• _Exercise brief_
Only the lines below starting at the one containing "Task: Expand Flood Warning (18) alerts" and ending at the one containing "Sort results by 낮은가격순" belong in the answer, each copied exactly.

• _Provided records_
***

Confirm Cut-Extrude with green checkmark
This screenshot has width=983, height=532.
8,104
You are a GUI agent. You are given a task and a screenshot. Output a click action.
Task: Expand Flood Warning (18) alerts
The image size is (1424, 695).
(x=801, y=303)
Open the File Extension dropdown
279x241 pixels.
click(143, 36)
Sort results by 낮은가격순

***

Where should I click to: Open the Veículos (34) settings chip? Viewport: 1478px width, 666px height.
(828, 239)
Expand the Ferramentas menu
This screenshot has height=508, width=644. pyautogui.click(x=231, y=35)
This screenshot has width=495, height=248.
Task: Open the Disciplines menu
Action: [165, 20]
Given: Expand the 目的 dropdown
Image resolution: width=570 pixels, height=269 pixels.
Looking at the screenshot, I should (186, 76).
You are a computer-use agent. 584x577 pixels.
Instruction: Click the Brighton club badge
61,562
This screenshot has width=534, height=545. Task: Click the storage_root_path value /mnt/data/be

***

• _Exercise answer_
Task: Expand Flood Warning (18) alerts
The image size is (1424, 695).
(x=801, y=303)
Open the File Extension dropdown
279x241 pixels.
click(143, 36)
Sort results by 낮은가격순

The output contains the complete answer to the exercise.